Granite Bay High School
A volunteering story by: John H
Last April, I chose to share my story in front of the students and parents of Granite Bay High school. In December 2013, I was arrested for Driving Under the Influence of Alcohol; at that point in time, I thought that my life was over. As days passed and I began to deal with the repercussions and consequences of my mistake all I could think was, “why me”. I knew for a fact the so many other kids chose to drink and drive all of the time and they never got caught, nor did anything ever happen to them. FORTUNATELY, for me, I did get caught. After getting caught for driving under the influence I have learned many things and also have so many new outlooks on drinking. After coming to the realization that there was nothing that I could do to change the situation that I got myself into I decided that it was my job to try my best to educate the kids of the community in which I lived.
About a month after the arrest I contacted the Principal of Granite Bay High school and told him what had happened and that I wanted to share my mistakes with the students in hope that I could possibly save someone from going through what I still continue to go through in a day to day basis. Principal McGuire greatly appreciated my effort to make changes in the community and immediately put me in contact with the Activities Director for Granite Bay; Kathie Sinor. Mrs. Sinor also was very admired by my decision to share and 100% on board with the idea.
Our first thought was for me to speak during the “Every 15 Minutes” event; a reenactment of a car crash where students were killed by a drunk driver. The event didn’t happen until later in the year and I really wanted to share my experience as soon as possible. With that in mind, Sinor put together and “Alcohol Forum”, where not only I was going to share my story but also there was going to be a local Judge there to talk about the facts and consequences of Driving Under the Influence. As well as the Judge sharing her insight and facts about drinking there too was a Doctor that described the affects of Alcohol on the body. With the Alcohol Forum Scheduled for May 1st at 6:30PM I had about 5 weeks to put together a 15-20 minute speech about myself, and my choice to drink and drive.
May 1st, 2014, knowing that I was going to speaking in front of about 250 people and that I was not to fond of public speaking; my nerves were racing all day. I got off of work at 4’oclock and went to dinner with some family that was going to be attending the forum to watch. My nerves were so high that I could barely get any food down before the speech. I arrived about 30 minutes early to get prepared and assess the auditorium where I’d be telling my story.
We parked the car and began walking to the main cafeteria where we were directed to go. On the path there, I began to notice multiple different signs and flyers posted all around the school advertising about the Forum.
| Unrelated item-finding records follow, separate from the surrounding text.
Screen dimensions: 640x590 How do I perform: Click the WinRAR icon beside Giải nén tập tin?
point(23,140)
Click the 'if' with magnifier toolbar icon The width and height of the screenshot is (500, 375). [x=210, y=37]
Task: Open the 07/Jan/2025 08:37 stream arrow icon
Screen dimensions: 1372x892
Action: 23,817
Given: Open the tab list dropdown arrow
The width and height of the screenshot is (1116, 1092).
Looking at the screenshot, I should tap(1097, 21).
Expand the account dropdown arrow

On the flyers was my name in bold letters stating what I was going to be talking about. I thought that I was nervous before… WOW was I SO nervous now. I kept reminding myself why I was there and the purpose that I was trying to fulfill and it would settle me back down. As the students and parents began to trickle in and I sat at the front of the auditorium my nerves kicked right back up!
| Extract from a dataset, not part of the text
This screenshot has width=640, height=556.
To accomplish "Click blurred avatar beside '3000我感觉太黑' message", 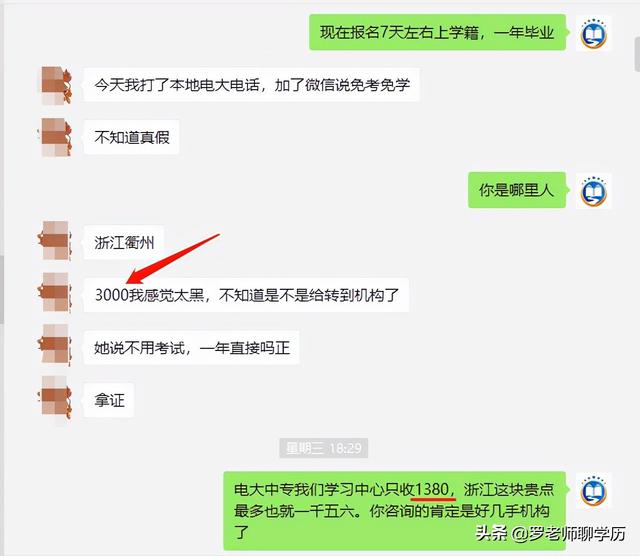I will pyautogui.click(x=56, y=292).
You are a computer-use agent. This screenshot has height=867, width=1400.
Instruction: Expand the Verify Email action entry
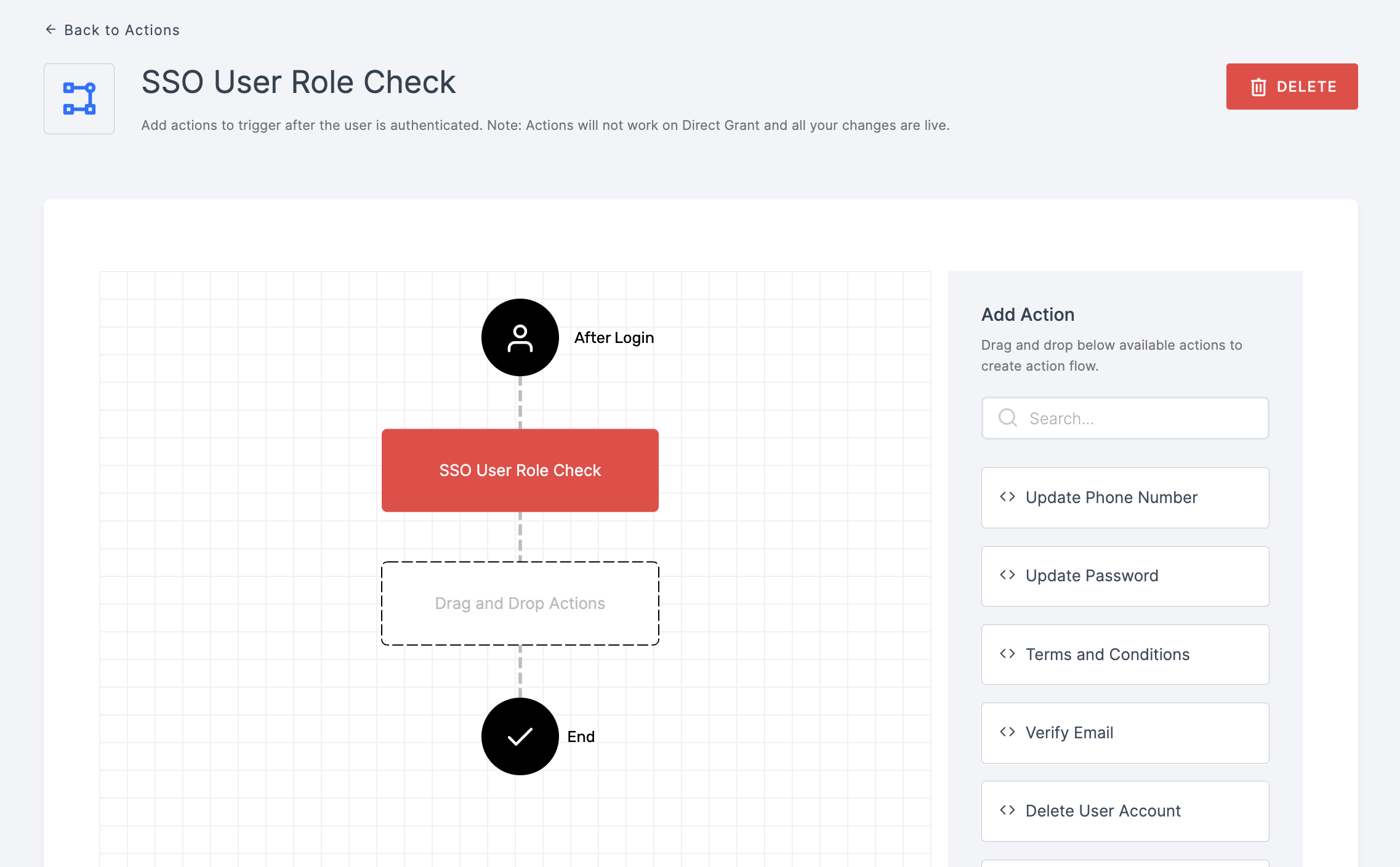[x=1125, y=731]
The first person that was up to talk was the doctor; of course I had to go right after a professional who has done public speaking hundreds of times…He talked for about 20 minutes on the affects of alcohol and drugs on the body, and how people with addictive personalities are affected so much more because of how much more abuse they do with the substance of choice. After the doctor was finished, he sat back down and Mrs. Sinor then introduced me to the audience and it was on.
I immediately stood up and took my place at the podium with my note cards. I gazed out into the audience and noticed many familiar faces; this began to make me even more nervous because I started to think about what they would think of me. I looked down at my note cards and then began in on my speech. Because my nerves were so high I decided that it was best to not even use a microphone but to just speak loud and clear and project my voice as best as possible. After about the first 30 seconds into the speech my nerves completely went away! Although because I was so nervous for so long I think that I became very dehydrated prior because I found myself needing to sip water about once a minute.
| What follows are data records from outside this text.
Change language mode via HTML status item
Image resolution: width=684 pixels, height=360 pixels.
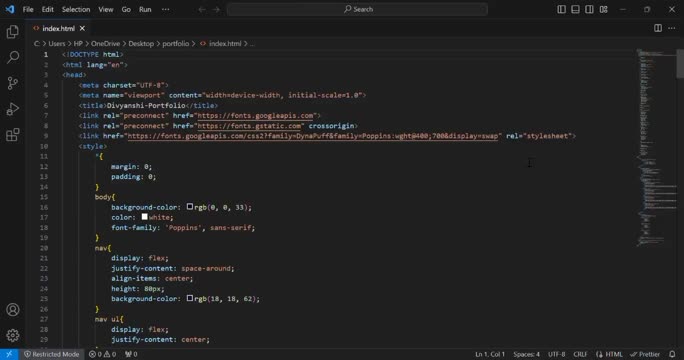pos(609,354)

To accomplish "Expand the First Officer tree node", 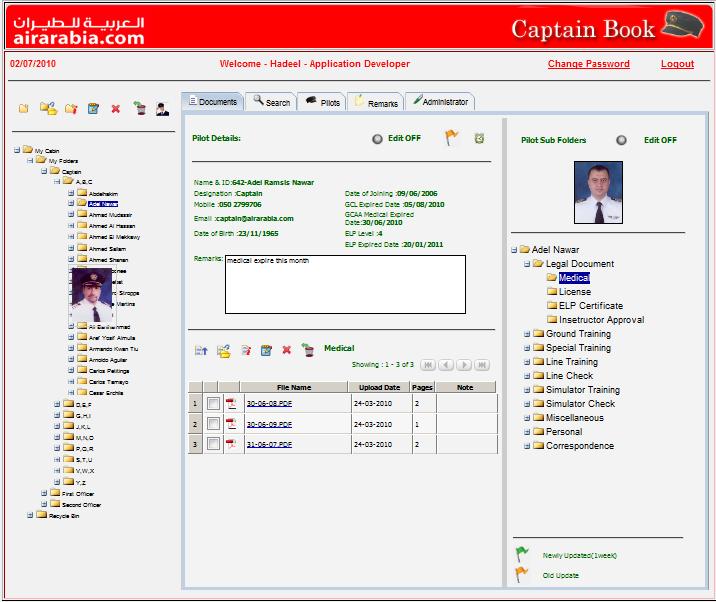I will [44, 493].
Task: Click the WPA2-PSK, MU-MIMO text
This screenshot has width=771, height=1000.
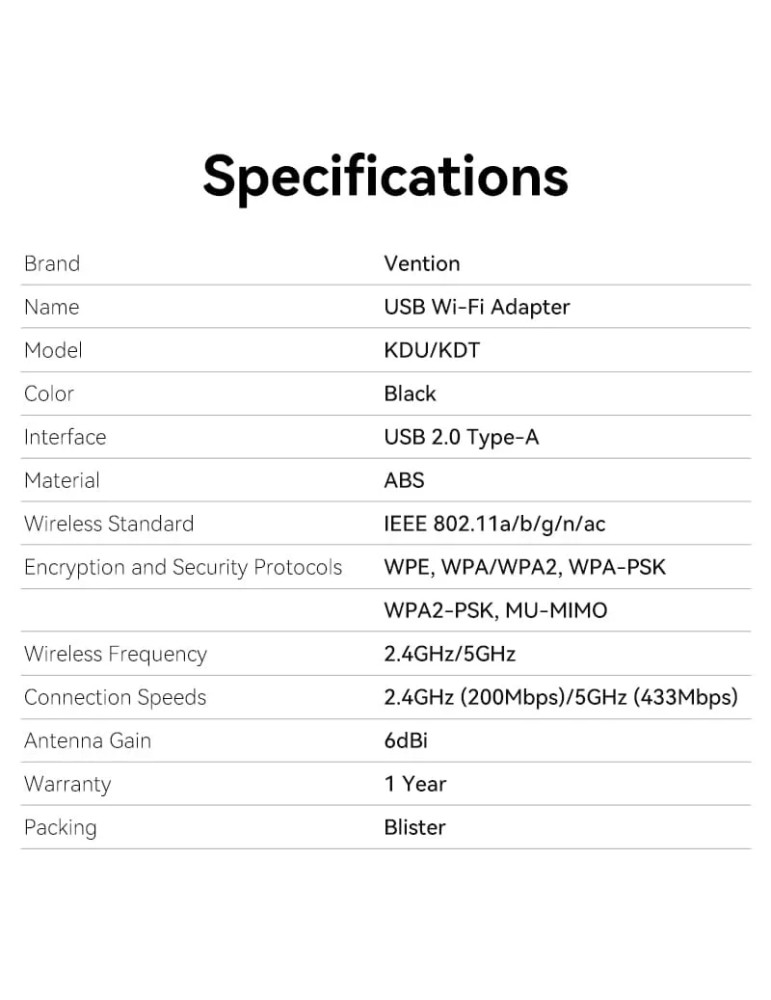Action: [495, 611]
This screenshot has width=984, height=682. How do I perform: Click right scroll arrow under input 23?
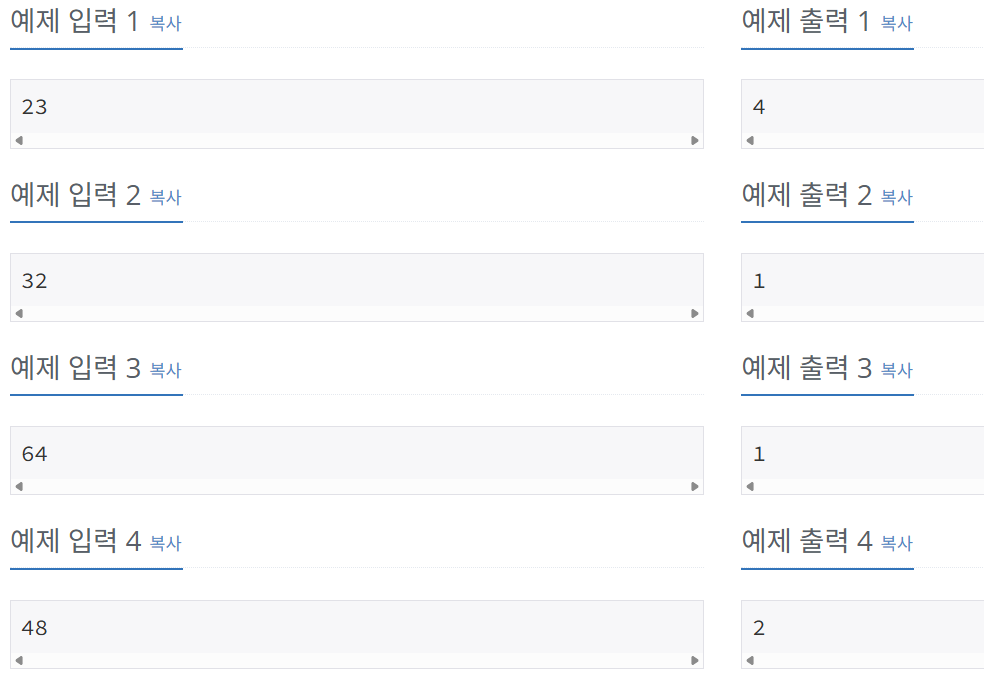[695, 141]
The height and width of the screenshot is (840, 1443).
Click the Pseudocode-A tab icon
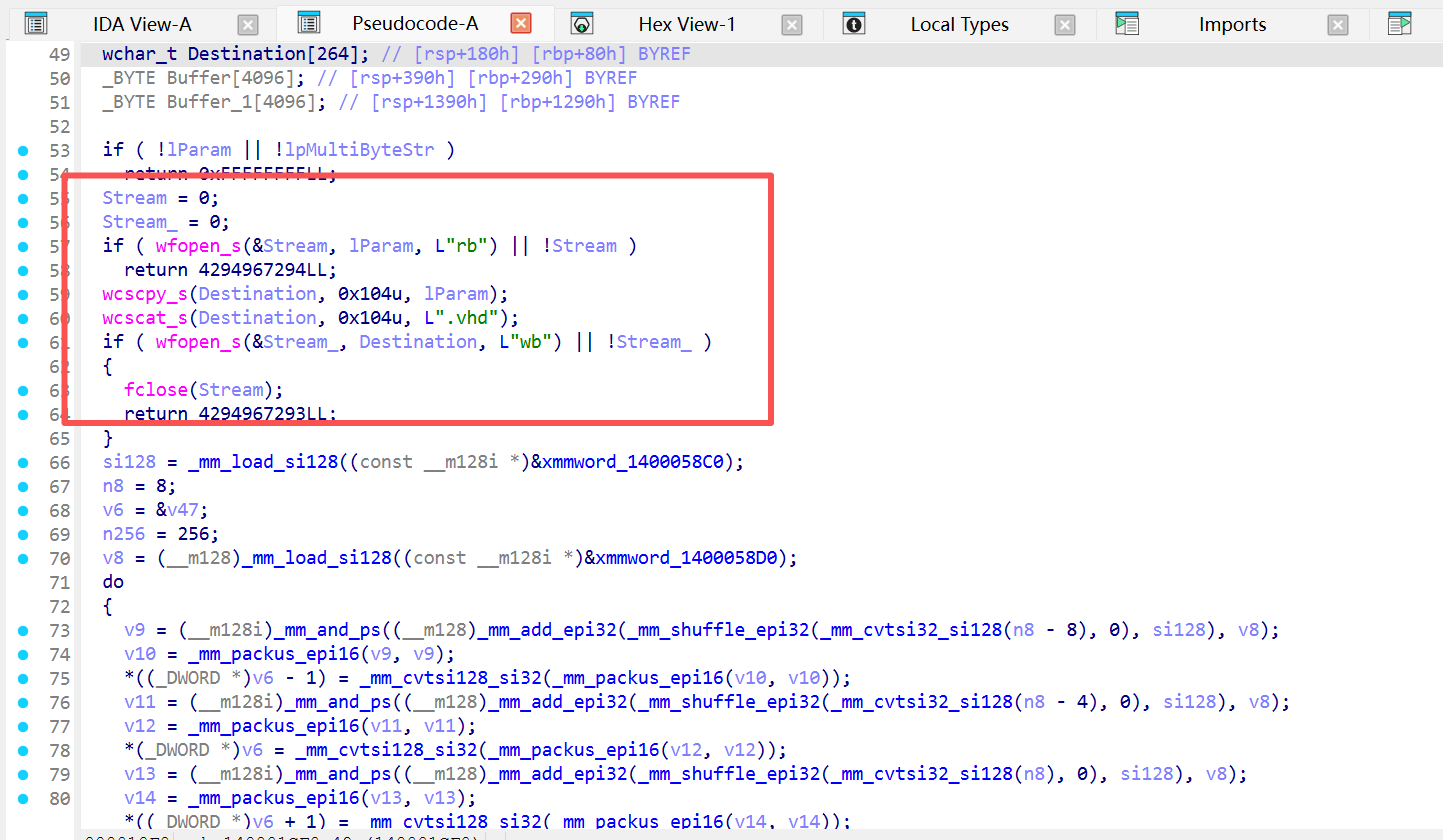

Throughout the duration of my speech I would pause and take in all of the different reactions that people had; some were very intent on what I had to say, even crying some. Others had looks of disgust for the mistakes I was telling about. I tried my best to just keep a level head and just continue on with what I had to say. My speech lasted the longest out of everyone that shared, at about 45 minutes long. Toward the end of the speech I noticed multiple boys sitting in the back that lacked the attention toward what I had to say. I began to relate those boys to friends and myself.
You could tell that they were only there for the extra credit opportunity for class. So I directed the end of my speech right at them, as if I was speaking across the auditorium to them directly. I was determined to make an impact on the kids who took lightly to Drinking and Driving. As I finished up my speech I began to feel a feeling of accomplishment and content. The Moms with tears and their eyes began to mouth “thank you” to me, the parents with disgust began to have looks of understanding and the students who were just like me, with feelings of being invincible began to see the light.
All in all, by no means am I proud of or happy of what happened to me; I am though very grateful for the second chance I was given and the opportunity to give back. Before my DUI, I was one of the kids in the back not really paying attention to what was being said because I never in a million years thought that it was going to happen to me. Now, being on the other side of it, my eyes are very open to things and possibilities that could happen and do happen to people everyday. I am, extremely grateful for the opportunity to have possibly changed some ones life or lives.